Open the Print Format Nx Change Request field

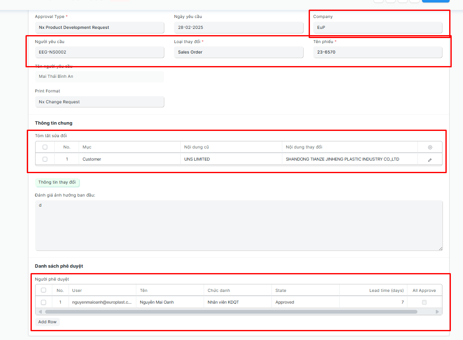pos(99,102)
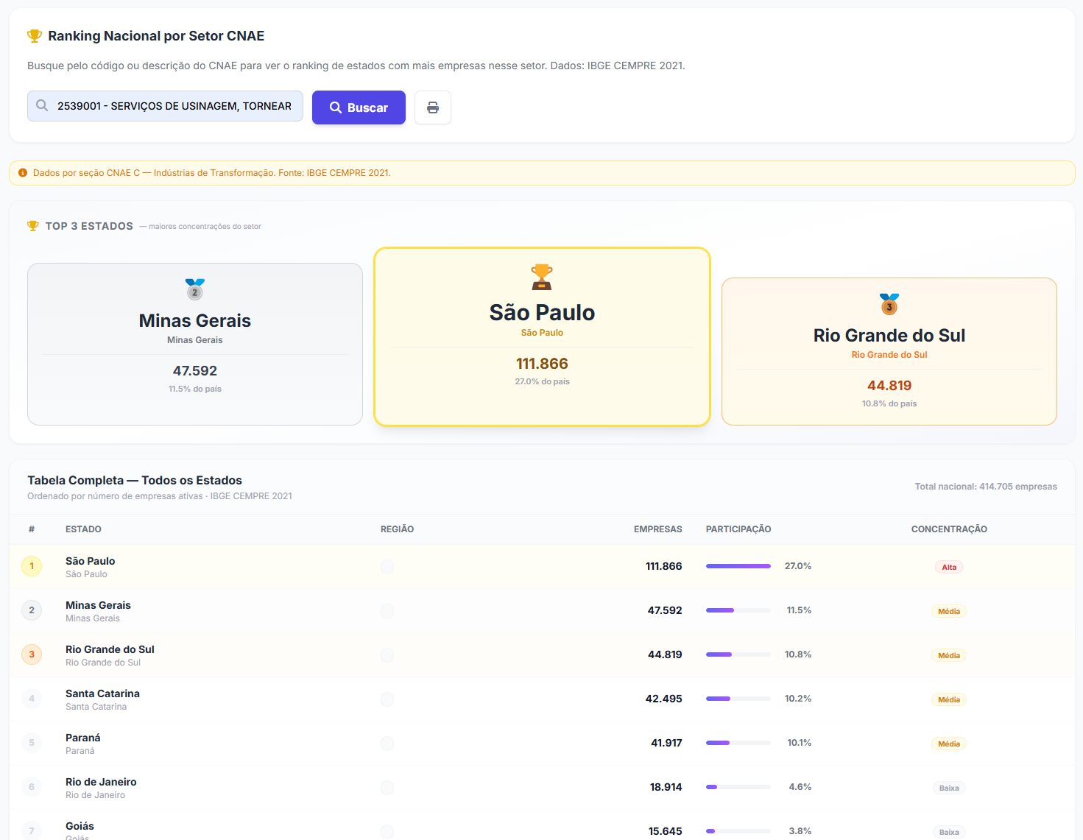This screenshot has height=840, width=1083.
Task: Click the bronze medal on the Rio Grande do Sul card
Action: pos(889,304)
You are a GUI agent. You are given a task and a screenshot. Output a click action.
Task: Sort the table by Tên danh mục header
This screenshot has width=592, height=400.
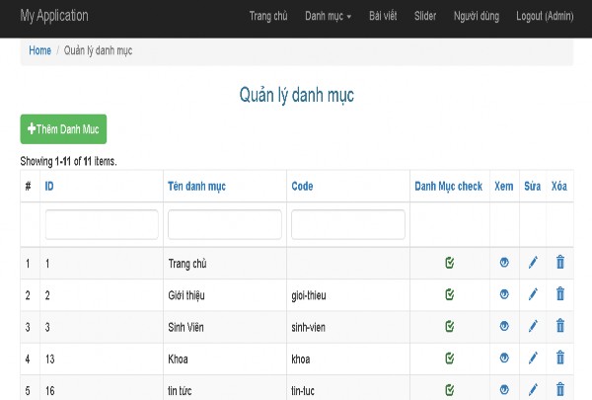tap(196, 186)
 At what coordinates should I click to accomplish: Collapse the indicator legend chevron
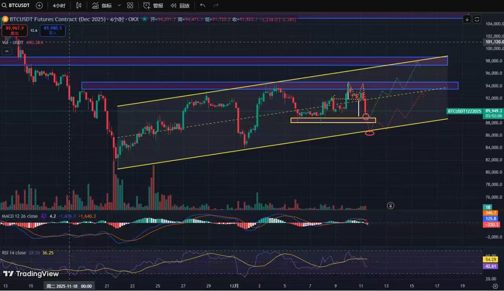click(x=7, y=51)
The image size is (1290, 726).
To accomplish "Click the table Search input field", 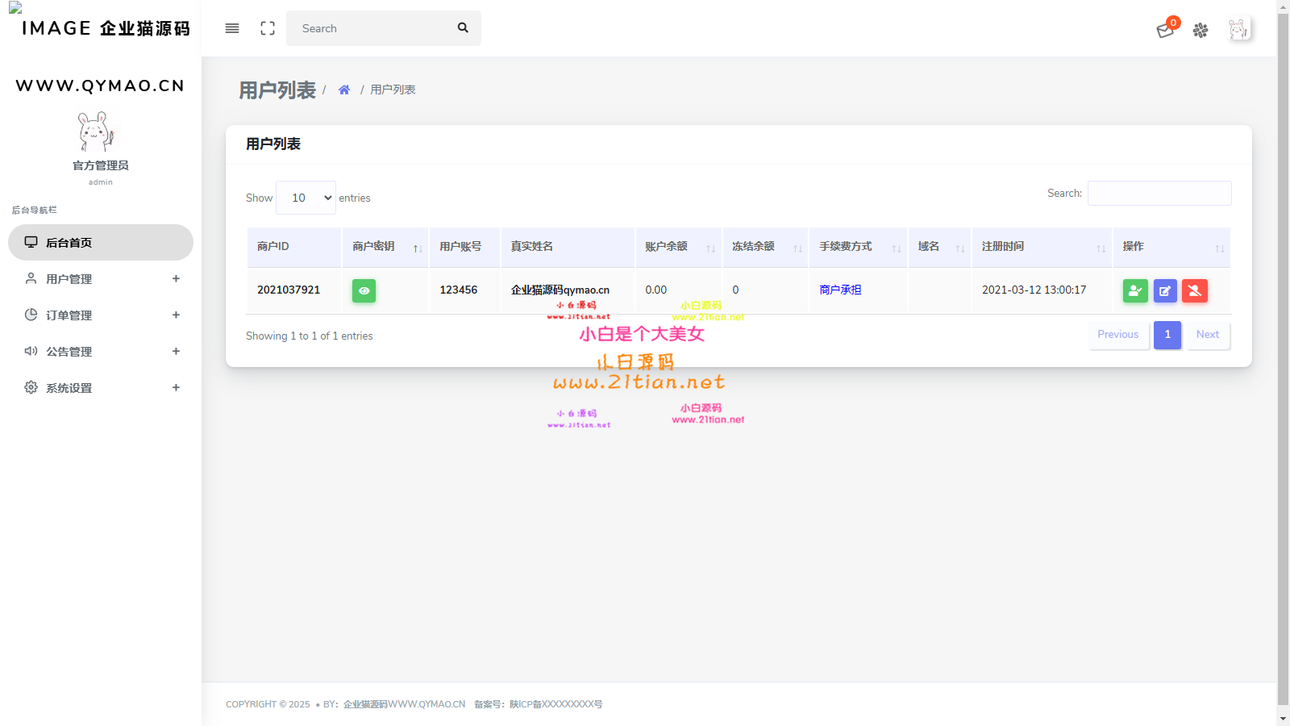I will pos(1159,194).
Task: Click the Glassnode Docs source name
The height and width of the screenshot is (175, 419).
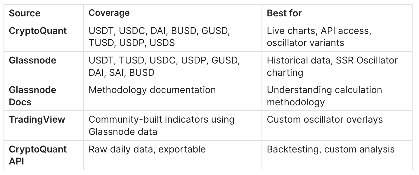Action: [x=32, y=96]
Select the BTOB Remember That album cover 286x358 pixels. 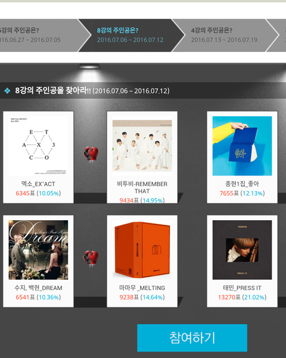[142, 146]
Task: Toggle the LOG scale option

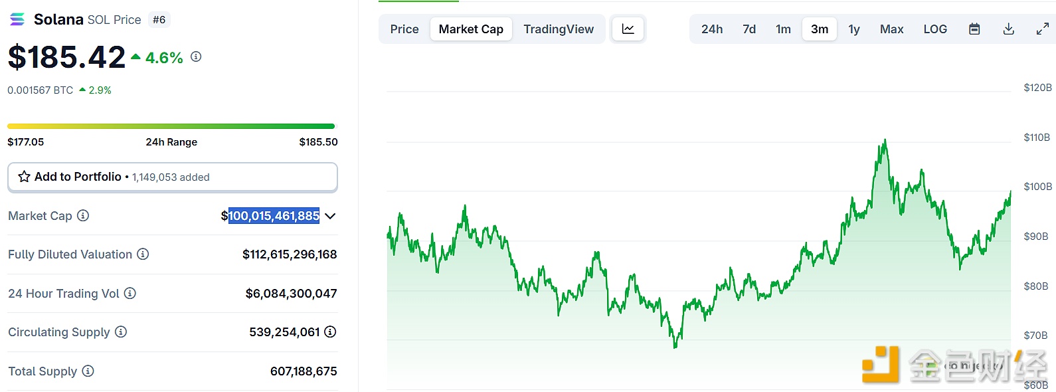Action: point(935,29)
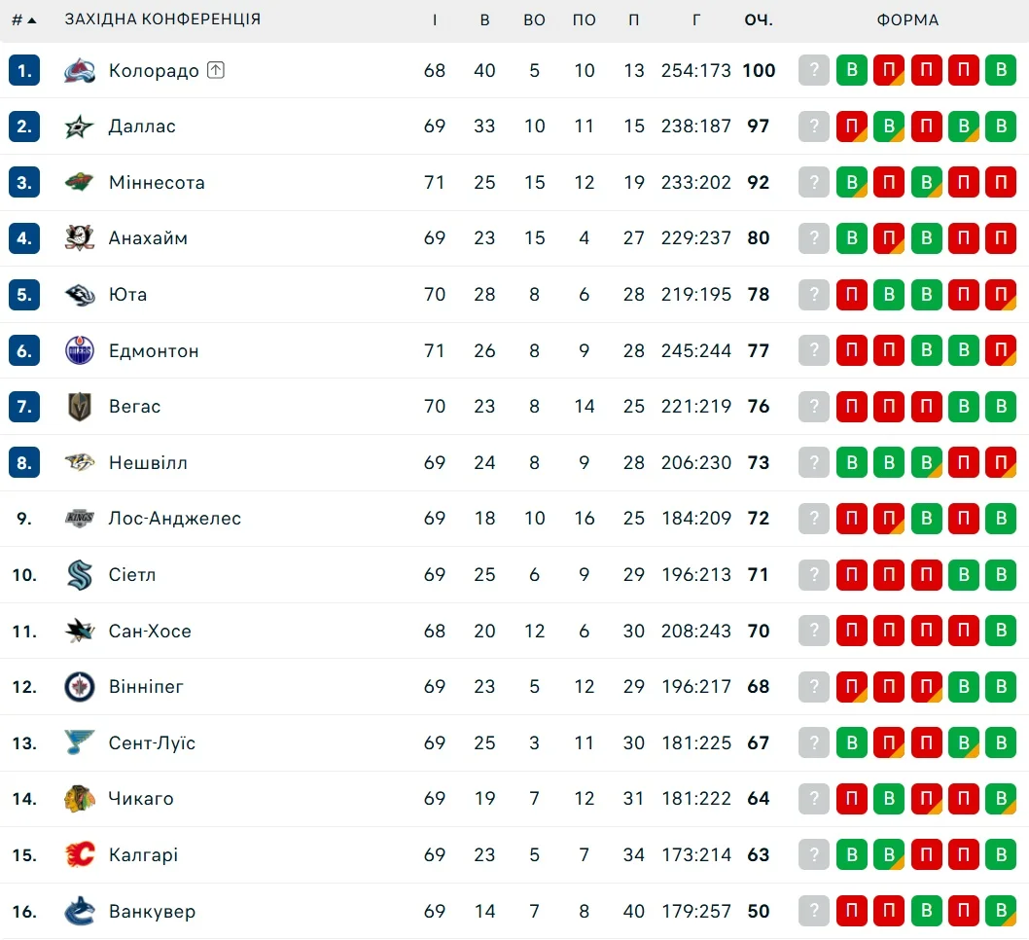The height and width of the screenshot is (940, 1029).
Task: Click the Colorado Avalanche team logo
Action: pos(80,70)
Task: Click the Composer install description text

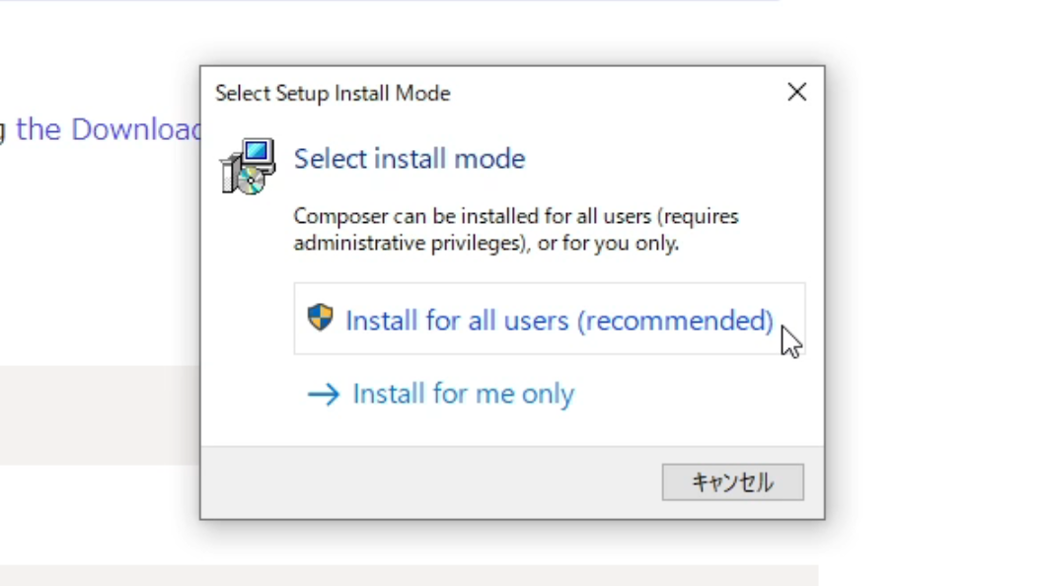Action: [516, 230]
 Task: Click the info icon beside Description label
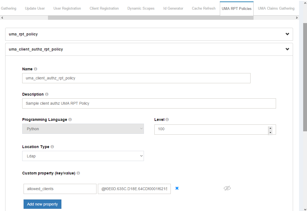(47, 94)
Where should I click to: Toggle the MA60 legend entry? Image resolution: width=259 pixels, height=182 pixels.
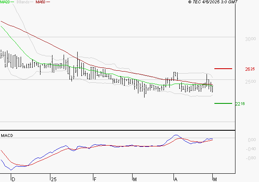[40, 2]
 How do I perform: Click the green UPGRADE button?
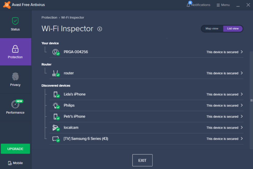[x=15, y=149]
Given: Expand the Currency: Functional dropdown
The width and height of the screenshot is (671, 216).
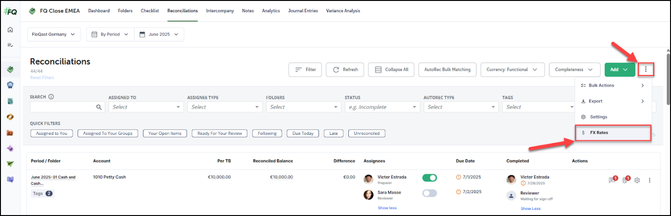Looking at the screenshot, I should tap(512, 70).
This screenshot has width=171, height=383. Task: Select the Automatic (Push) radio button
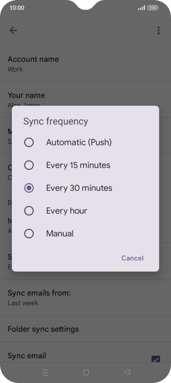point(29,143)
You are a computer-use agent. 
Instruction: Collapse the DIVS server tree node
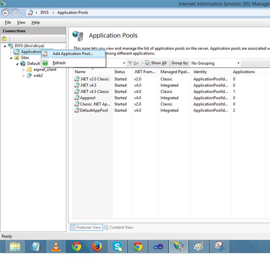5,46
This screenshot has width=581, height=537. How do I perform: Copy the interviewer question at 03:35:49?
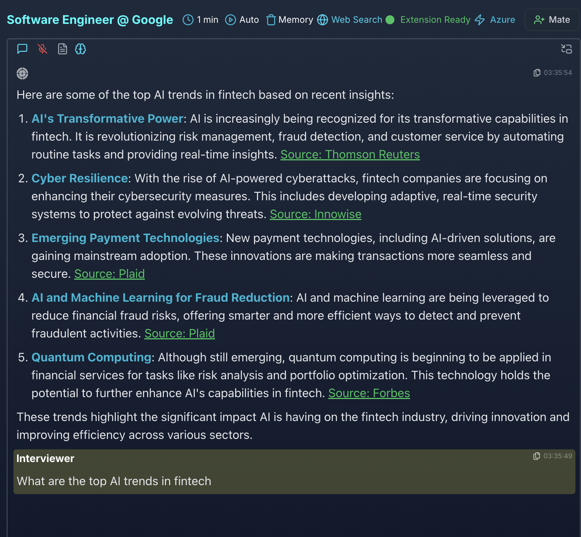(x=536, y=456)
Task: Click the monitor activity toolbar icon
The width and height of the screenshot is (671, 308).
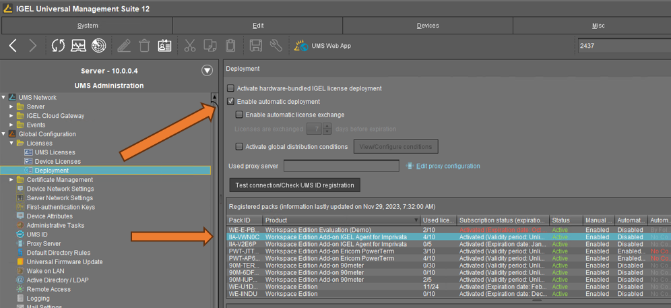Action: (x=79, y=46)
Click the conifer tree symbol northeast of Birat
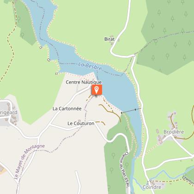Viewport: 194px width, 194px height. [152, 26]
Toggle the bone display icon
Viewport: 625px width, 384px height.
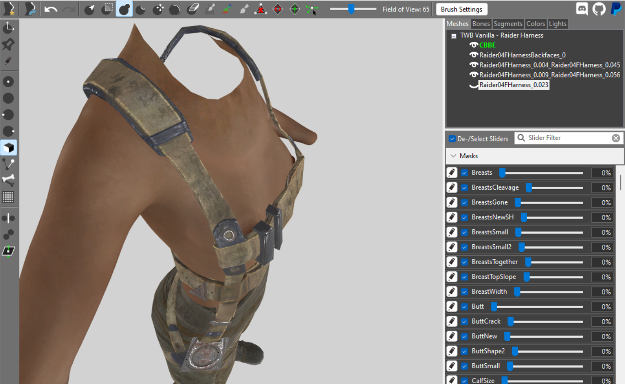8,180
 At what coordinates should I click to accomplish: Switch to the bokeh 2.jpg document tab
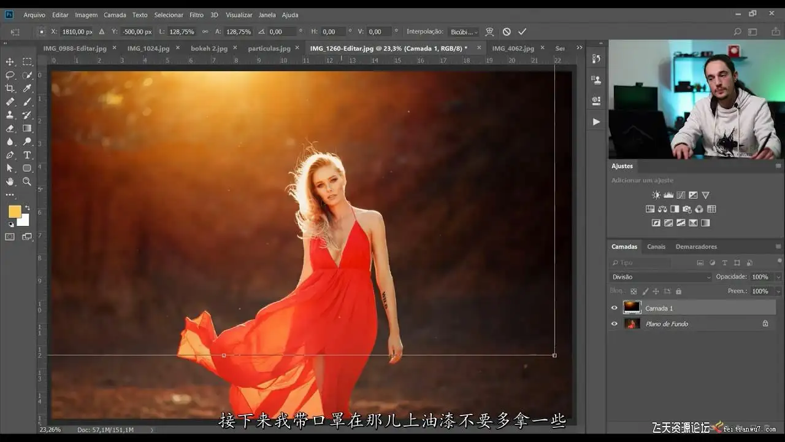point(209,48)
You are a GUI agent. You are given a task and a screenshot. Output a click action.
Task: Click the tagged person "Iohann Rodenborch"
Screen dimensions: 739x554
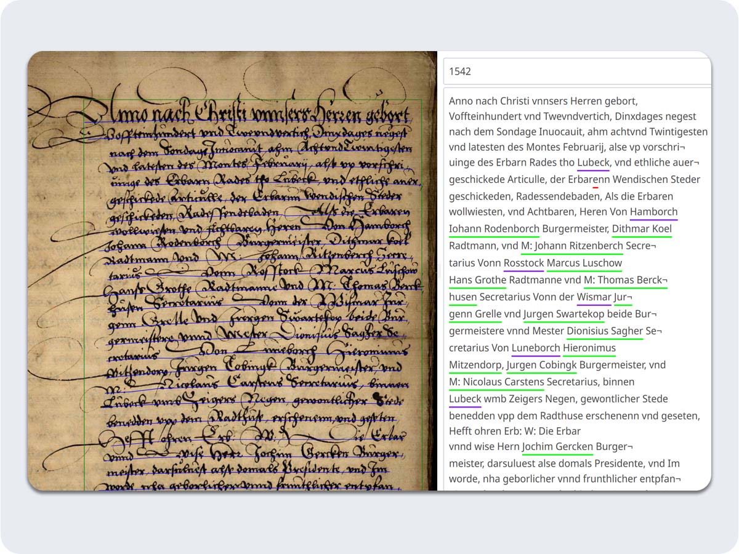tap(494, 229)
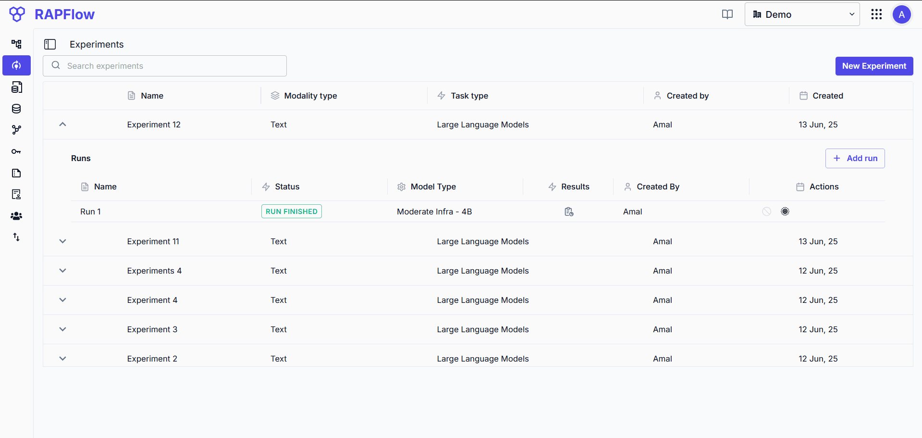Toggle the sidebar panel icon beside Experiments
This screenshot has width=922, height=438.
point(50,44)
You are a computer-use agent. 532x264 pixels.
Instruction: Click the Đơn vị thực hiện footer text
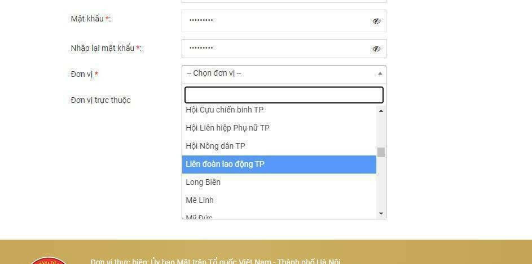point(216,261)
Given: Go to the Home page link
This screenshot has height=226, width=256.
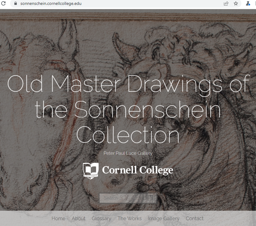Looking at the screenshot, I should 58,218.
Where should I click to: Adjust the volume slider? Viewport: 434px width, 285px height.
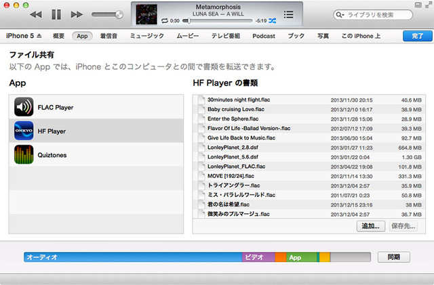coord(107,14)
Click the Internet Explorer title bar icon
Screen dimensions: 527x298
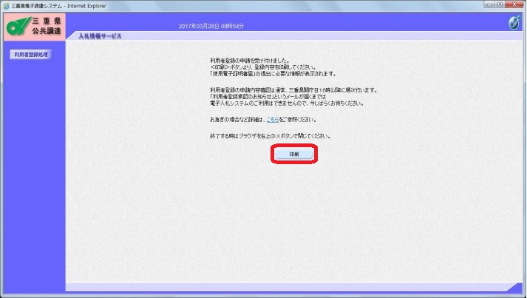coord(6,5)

-------

**The task:**
Within the material above, find the lines that contain the word "computer"; copy them.

**Output for this exercise:**
You are a computer-use agent. 
You are a computer-use agent. 532x264 pixels.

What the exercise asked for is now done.